:: Exercise objective ::
Word for word, give the data again without its pictures.

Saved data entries
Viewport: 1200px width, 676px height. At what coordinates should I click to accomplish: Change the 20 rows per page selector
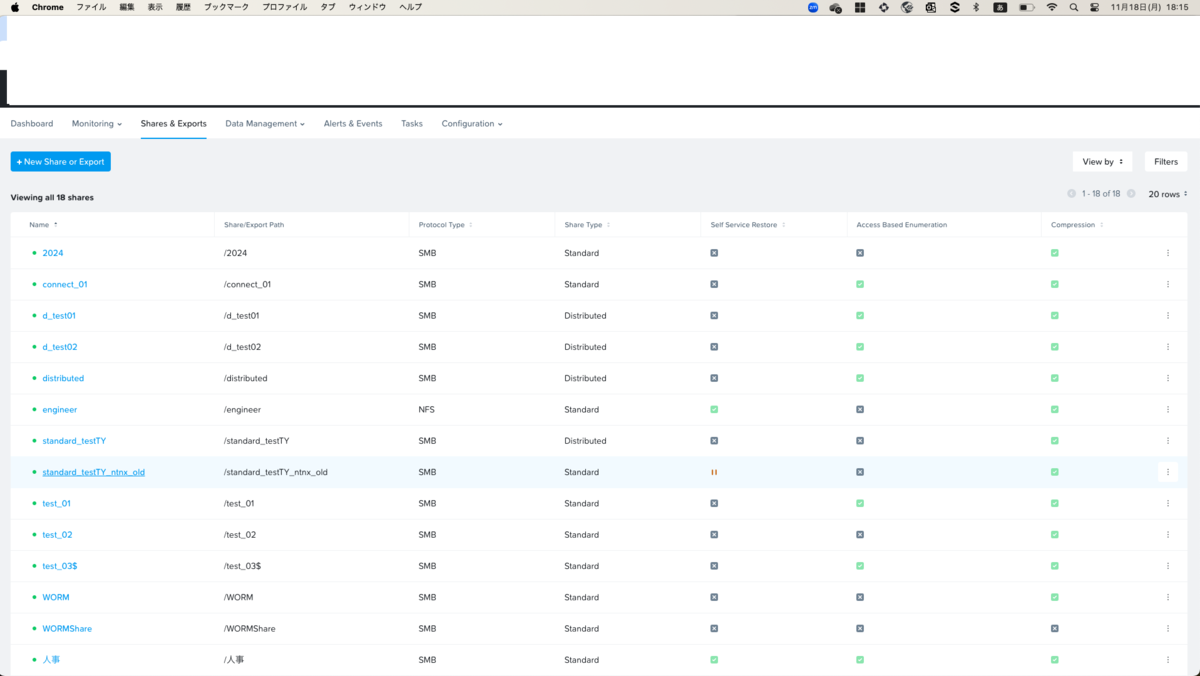1168,193
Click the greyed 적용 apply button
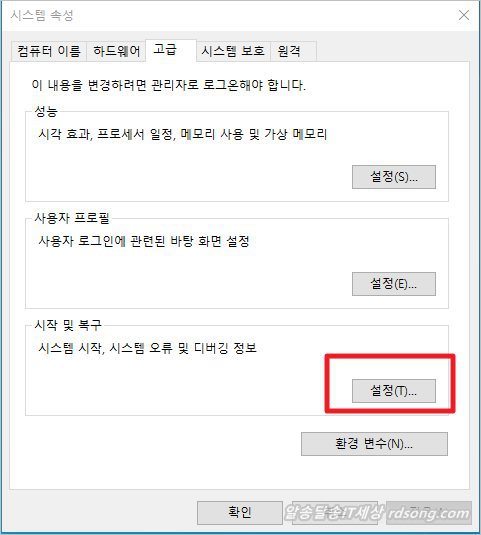Screen dimensions: 481x535 click(429, 512)
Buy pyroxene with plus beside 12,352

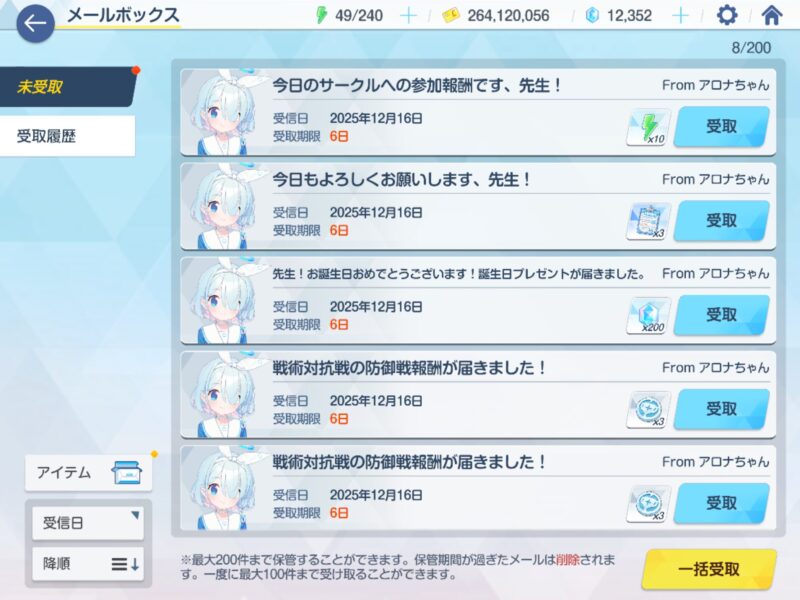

:: Exercise output ::
Viewport: 1200px width, 676px height. At what coordinates should I click to accomplish: Change the 20 rows per page selector
1168,193
Click the greyed 적용 apply button
Screen dimensions: 481x535 click(429, 512)
Buy pyroxene with plus beside 12,352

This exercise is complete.